-------- Texto de leitura
Herdamos o conceito estético da televisão, porque essa geração nasceu multimidia, mas tem as mesmas exigências estéticas do tempo da televisão. Os mesmos sonhos. Os mesmos conceitos. Portanto, não adianta anarquizar as informações se no fim, o mesmo acontece. O sol continua brilhando. 


Amauri Nolasco Sanches Júnior




quinta-feira, 3 de março de 2022

O menino alemão da Netflix

 





Faz tempo que não escrevo sobre deficiência e não é para menos, ando desencantado com o segmento e não tenho vontade de escrever sobre o assunto. Mas, dia desses, vi uma amiga mostrar um filme na Netflix – Perdoai-nos as nossas ofensas – sobre nazismo e deficiência. Em apenas 15 minutos você assiste um filme bom e que mostra muito mais do que um de 2 horas – como A Sombra de Stálin que só é mais um romance histórico. A história se passa na Alemanha nazista e aparece um menino sem um dos braços se revoltando contra os nazistas – pelo que entendi, a mãe era a professora – e o clima do curta esquenta, quando ele pergunta se a mãe acredita naquilo tudo e ela diz que é o que mandam ensinar. A SS – a polícia nazista – bate na porta e quer levar o menino, que claro, a mãe protege e manda correr e eles matam a mulher. Em um dado momento, o menino corre, mas é alcançado por um dos homens da SS e ele tenta enforcar o menino por estrangulamento, porém, o menino alcança a arma do homem e o mata e rouba seu sobretudo.
----------------
Atividade: Atualize o trecho do texto de leitura de "Herdamos o conceito" a "sol continua brilhando.", trocando "sol" por "lua". Os registros são um material à parte, independente do texto de leitura.
-------- Informações
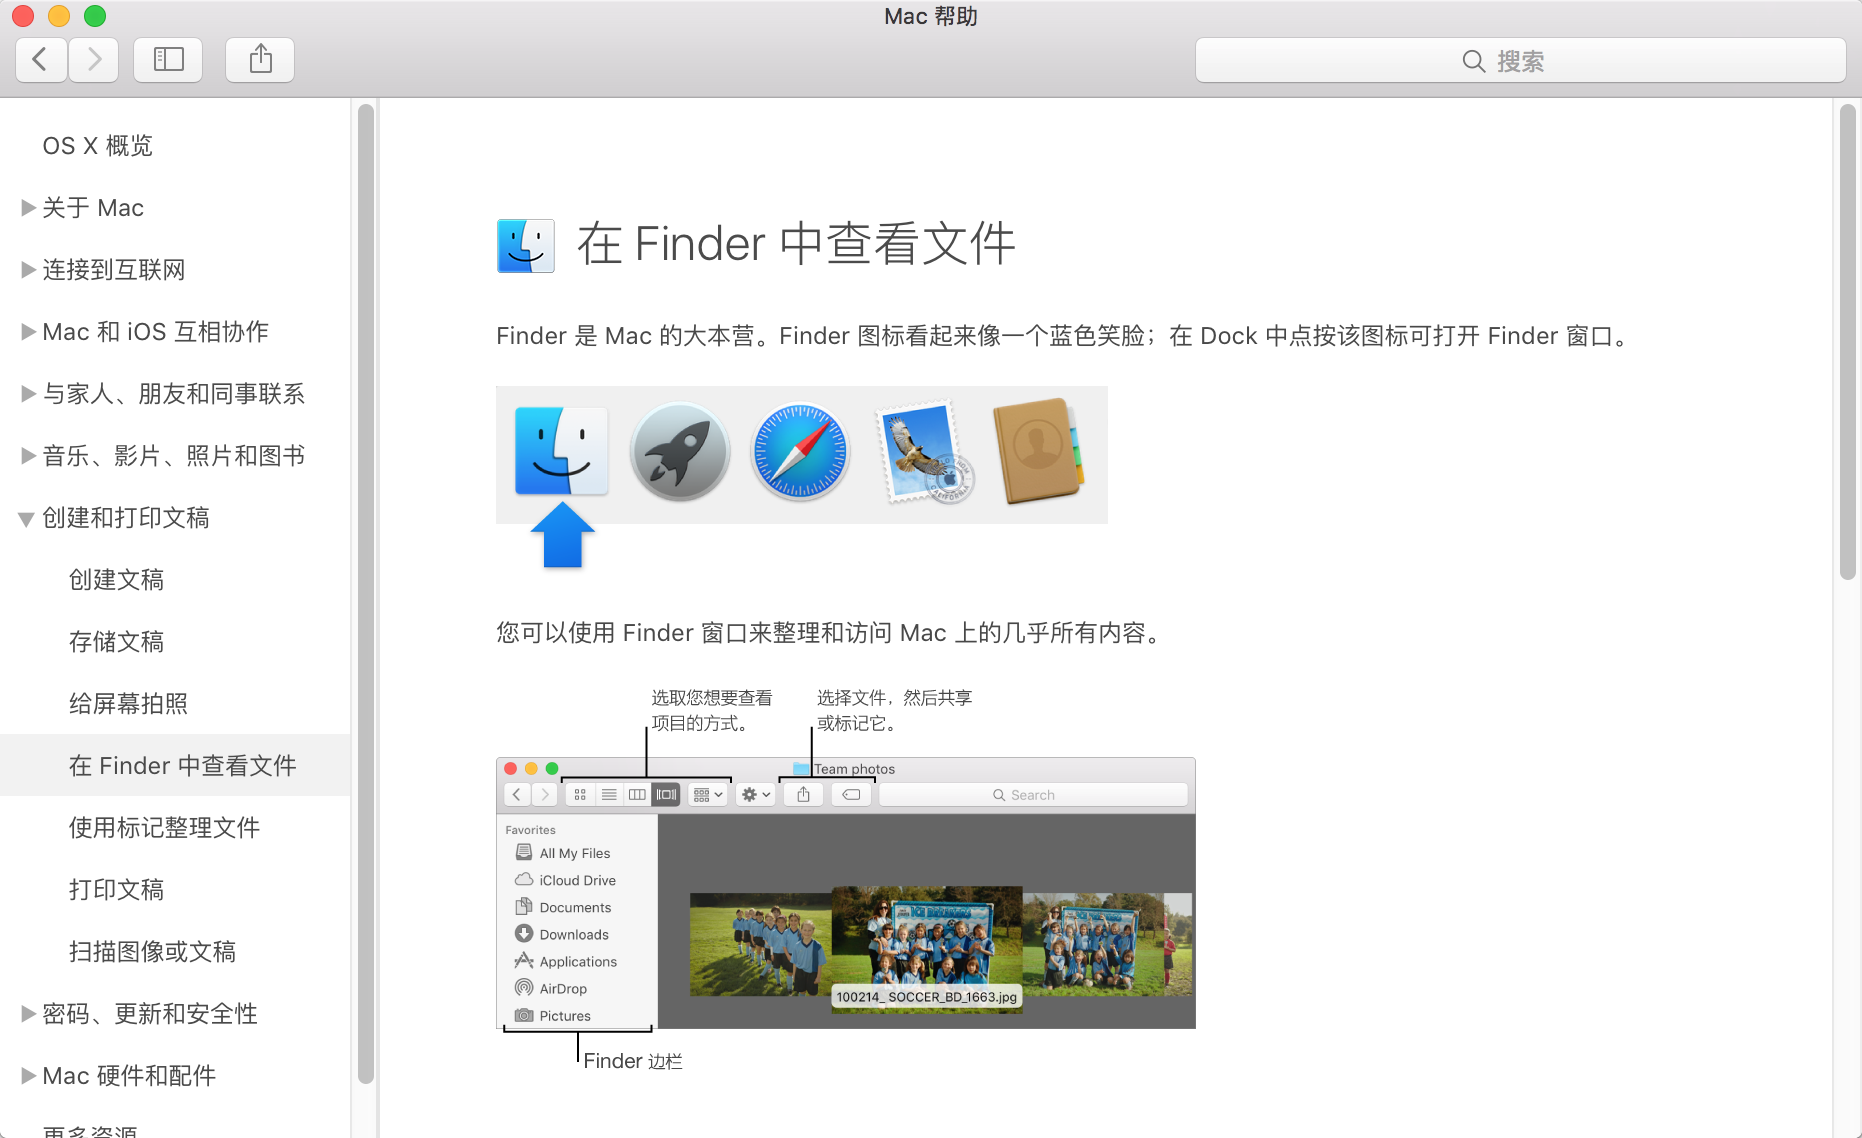The height and width of the screenshot is (1138, 1862).
Task: Open 扫描图像或文稿 help topic
Action: (x=152, y=952)
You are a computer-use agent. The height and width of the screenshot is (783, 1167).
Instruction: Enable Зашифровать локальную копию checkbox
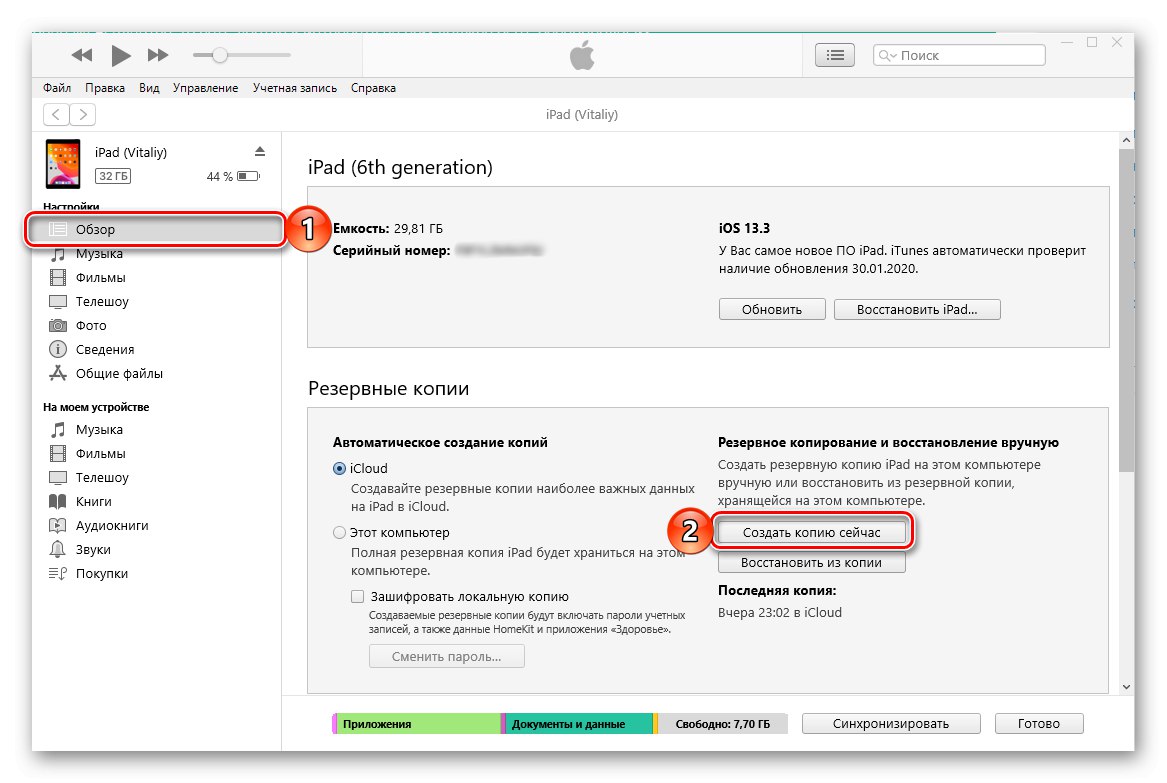[x=358, y=596]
----------------
Resposta final:
Herdamos o conceito estético da televisão, porque essa geração nasceu multimidia, mas tem as mesmas exigências estéticas do tempo da televisão. Os mesmos sonhos. Os mesmos conceitos. Portanto, não adianta anarquizar as informações se no fim, o mesmo acontece. O lua continua brilhando.